▶ **ACTIVITY**
Up to and including the line that contains "Task: Click the shield security icon top left", return every line from the start of the data, unchanged.

▶ **THE RECORDS**
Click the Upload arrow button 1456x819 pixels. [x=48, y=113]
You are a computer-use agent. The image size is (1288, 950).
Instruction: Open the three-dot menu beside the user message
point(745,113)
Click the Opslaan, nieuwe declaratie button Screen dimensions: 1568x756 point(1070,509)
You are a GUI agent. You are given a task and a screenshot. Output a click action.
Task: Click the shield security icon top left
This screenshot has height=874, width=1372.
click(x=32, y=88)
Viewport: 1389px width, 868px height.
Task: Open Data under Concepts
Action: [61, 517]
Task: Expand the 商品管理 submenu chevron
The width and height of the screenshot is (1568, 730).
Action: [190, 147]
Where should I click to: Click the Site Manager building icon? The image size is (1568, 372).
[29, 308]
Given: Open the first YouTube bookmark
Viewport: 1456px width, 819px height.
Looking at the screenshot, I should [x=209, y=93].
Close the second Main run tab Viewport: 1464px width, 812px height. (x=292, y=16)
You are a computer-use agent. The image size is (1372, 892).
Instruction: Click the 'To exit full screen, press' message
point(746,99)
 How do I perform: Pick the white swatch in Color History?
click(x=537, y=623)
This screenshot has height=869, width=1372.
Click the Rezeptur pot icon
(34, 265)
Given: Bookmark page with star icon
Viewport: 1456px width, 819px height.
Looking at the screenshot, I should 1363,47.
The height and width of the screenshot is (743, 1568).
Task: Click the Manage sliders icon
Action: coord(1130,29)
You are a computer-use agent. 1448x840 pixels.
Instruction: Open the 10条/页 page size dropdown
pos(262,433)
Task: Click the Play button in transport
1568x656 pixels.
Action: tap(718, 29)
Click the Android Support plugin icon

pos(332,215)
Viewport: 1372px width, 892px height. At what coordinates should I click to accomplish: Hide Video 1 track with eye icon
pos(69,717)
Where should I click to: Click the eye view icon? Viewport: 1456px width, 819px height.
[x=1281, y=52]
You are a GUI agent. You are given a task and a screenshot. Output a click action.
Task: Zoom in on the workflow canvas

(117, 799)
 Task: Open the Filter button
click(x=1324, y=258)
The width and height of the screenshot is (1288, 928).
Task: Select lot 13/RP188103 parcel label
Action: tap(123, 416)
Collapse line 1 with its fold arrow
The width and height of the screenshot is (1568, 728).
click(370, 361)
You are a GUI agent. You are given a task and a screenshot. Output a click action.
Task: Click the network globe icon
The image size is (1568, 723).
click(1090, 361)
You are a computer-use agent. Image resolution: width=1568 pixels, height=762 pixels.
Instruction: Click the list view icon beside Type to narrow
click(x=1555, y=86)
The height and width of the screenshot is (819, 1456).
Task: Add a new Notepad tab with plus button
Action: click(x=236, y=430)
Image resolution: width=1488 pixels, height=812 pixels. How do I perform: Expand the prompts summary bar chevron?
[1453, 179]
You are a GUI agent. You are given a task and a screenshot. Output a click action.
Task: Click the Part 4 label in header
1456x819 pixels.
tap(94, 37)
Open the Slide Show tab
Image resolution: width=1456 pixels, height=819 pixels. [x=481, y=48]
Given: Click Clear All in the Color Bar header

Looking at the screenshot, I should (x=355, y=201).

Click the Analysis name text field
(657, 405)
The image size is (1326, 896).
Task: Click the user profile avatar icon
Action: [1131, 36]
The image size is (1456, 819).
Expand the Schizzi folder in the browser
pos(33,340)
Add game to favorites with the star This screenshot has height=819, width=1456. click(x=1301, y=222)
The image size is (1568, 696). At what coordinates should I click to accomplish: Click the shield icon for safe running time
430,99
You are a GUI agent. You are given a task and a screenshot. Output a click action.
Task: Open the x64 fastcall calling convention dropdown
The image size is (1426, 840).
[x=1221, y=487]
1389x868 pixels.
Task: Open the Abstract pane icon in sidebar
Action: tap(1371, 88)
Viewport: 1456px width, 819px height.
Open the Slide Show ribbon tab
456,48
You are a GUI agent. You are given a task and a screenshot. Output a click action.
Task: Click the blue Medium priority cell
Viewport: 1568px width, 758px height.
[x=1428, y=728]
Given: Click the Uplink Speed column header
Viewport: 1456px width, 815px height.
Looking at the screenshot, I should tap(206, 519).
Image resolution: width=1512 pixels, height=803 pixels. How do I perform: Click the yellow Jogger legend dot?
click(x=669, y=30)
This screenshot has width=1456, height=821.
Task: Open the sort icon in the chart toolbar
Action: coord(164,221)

▶ **SOLUTION BELOW**
Click the Upload arrow button 1456x819 pixels. [x=48, y=113]
You are a computer-use agent. The image size is (1288, 950).
Instruction: Open the three-dot menu beside the user message
point(745,113)
Click the Opslaan, nieuwe declaratie button Screen dimensions: 1568x756 point(1070,509)
You are a GUI agent. You are given a task and a screenshot. Output a click action.
Task: Click the shield security icon top left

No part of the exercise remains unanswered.